Assistant Professor University of Pittsburgh Pittsburgh, Pennsylvania, United States
Introduction: Rheumatoid arthritis (RA) is a complex autoimmune disease with polyetiological genetic basis. Serum rheumatoid factor (RF) and anti-citrullinated peptide (CCP) antibodies are used to diagnose RA. However, it is unknown whether corresponding serological profiles map to distinct endotypes of RA. To address this, we first dissected differences across ~900 RA patients half of whom were serologically CCP+RF+ (i.e., double positive – DP), and half that were RF+ alone (RF). Surprisingly, there was a significant difference in heritability across these groups (~30%), suggesting fundamental differences in genetic risk of these two kinds of RA. Next, we carried out a genome wide association analysis (GWAS) and identified the HLA locus as explaining part of but not the entire difference in heritability between DP and RF RA. To delve into the missing heritability, we implemented a network-based GWAS approach. We adapt Linkage Disequilibrium Adjusted Kinships (LDAK) to aggregate the impact of multiple regulatory SNPs associated with a gene into a single score, taking into account the underlying LD structure. Using network propagation, we then identify modules that explain significant the differences in heritability across DP and RF. These modules include HLA genes, but also capture other cytokines, chemokines and immune regulators and almost completely capture the entire difference in heritability. We were also able to further validate these modules by recapitulating some of the corresponding differences at the transcriptomic and proteomic level. Together, our results suggest that DP and RF RA are different disease endotypes with distinct genetic bases and pathophysiology.
Materials and
Methods: To quantify differences in the genetic basis of CCP+ and CCP- RA, we first estimated heritability, a measure of the proportion of phenotypic variation attributable to genetic factors. We computed the heritability of each subgroup using individual genotypes corresponding to subjects in the RACER cohort. After excluding variants with a minor allele frequency below 0.05, approximately 7,200,000 SNPs were included in the analysis. We applied the REML LDAK approach. The cohort comprised an unequal distribution of subjects by sex consistent with higher disease burden of RA in females. So, we accounted for sex as a fixed effect in our analysis. In addition, we designated the first principal component from PCA as a fixed effect to control for any potential confounding factors arising from population structure. Next, we performed as a traditional GWAS and identified only the HLA locus as discriminatory between CCP+ and CCP- RA. This locus was unable to explain most of the differences in heritability. To address this, we used a novel network GWAS approach where we summarized genetic variation into summary gene scores using a linkage disequilibrium- informed approach LDAK-GBT. These scores were then propagated along a high-quality reference protein interactome network using random walk with restart to identify significantly (using permutation testing) high-scoring network modules that explained most of the differences in heritability. These were validated using additional criteria as described below.

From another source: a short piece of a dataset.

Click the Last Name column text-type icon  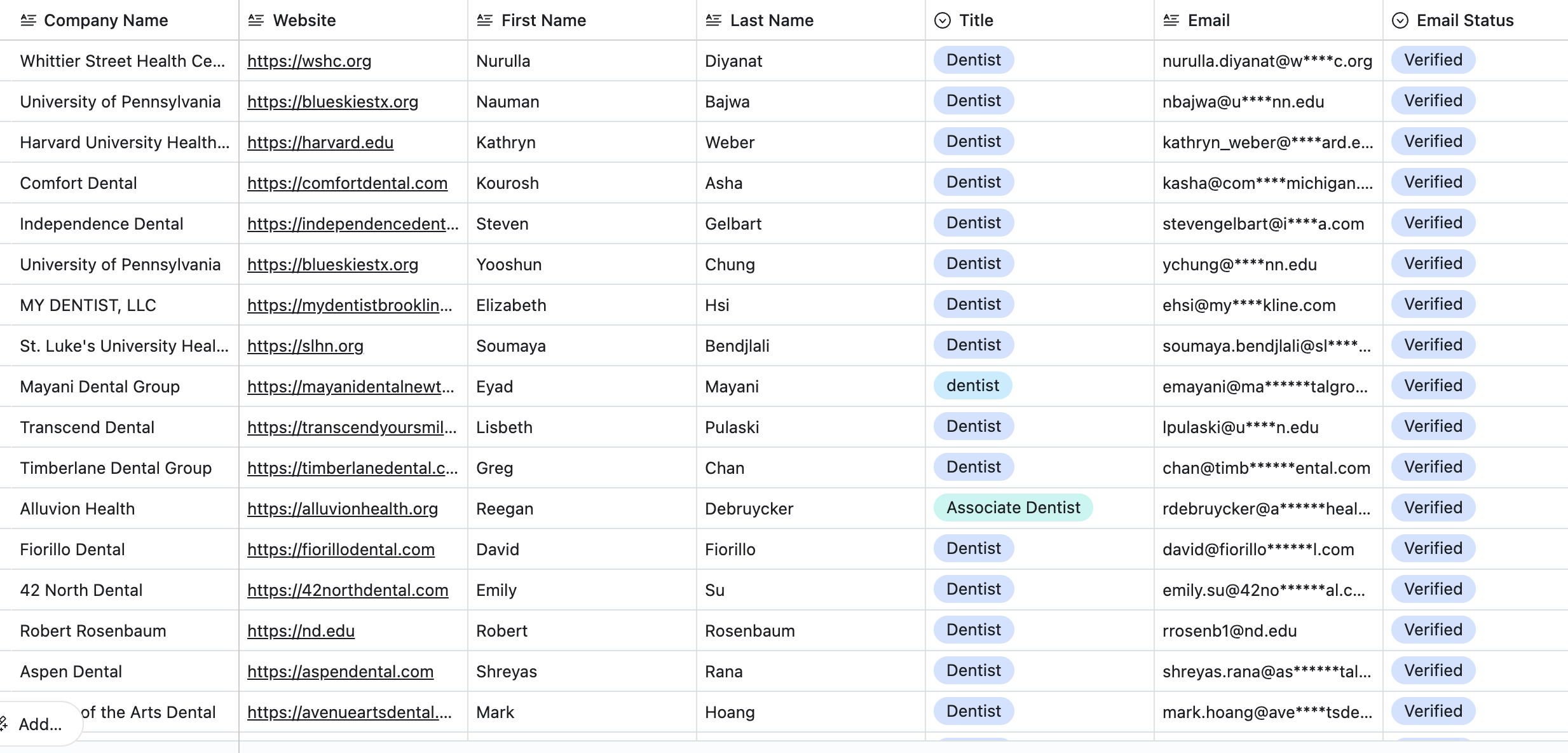pos(713,20)
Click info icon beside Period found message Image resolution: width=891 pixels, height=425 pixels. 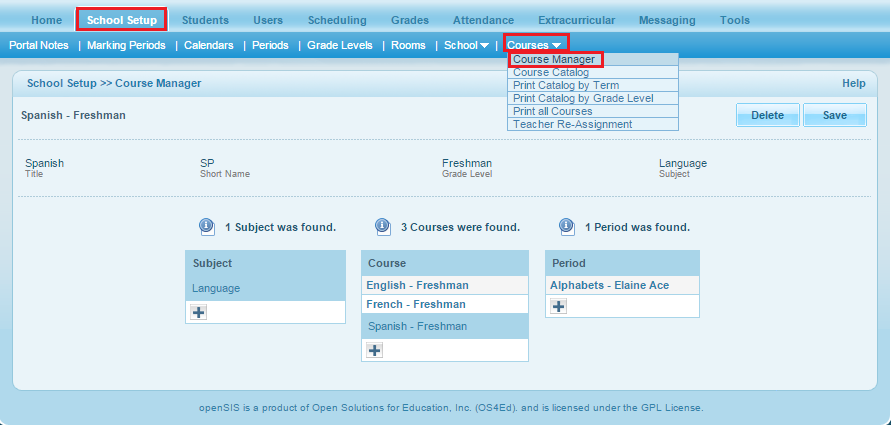coord(566,226)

Results, Conclusions, and Discussions: After accounting for sex and population stratification, the heritability difference between CCP+ and CCP- RA subjects was estimated to be 30%, highlighting significant differences in the genetic factors underlying these disease subtypes. However, a conventional GWAS within our cohort of ~900 patients only showed significant only identified the HLA loci as discriminatory between these disease subtypes, and the HLA locus explained only ~3% of the difference in heritability. To better explain the missing heritability, we used a novel network GWAS approach. By propagating summary gene scores on the human protein interactome using a random-walk with restart algorithm, we identified 14 modules that explain the significant differences across-group heritability. Unlike conventional GWAS, these modules almost completely capture the differences in heritability. We further prioritized the modules using orthogonal analyses. First with heritability partitioning, bulk RNA-seq data from sorted cell populations retrieved from CCP-positive and -negative RA patients and predicted expression data from our cohort. Only modules which were significant in two of the three validation analyses: heritability partitioning, bulk transcriptomic, and predicted expression analyses, were prioritized, resulting in three significant modules. The prioritized modules reveal that an interplay between HLA and immune regulator genes underlies the phenotypic differences observed between the two cohorts. The role of the HLA loci has been previously established with some evidence suggesting towards the involvement of the interferon pathways. These modules provide novel insights into pathways which underly the observed phenotypic differences. Overall, our results highlight the utility of using networks in conjunction with GWAS approaches to identify genetic loci for disease contexts, which might have small patient cohorts. While GWAS remain a cornerstone in genetic research, it might not always be feasible to increase sample sizes to drive gene discovery. Nevertheless, using network propagation it is possible to amplify the signals of genes that may not have reached statistical significance due to limited study power to identify additional disease-associated loci.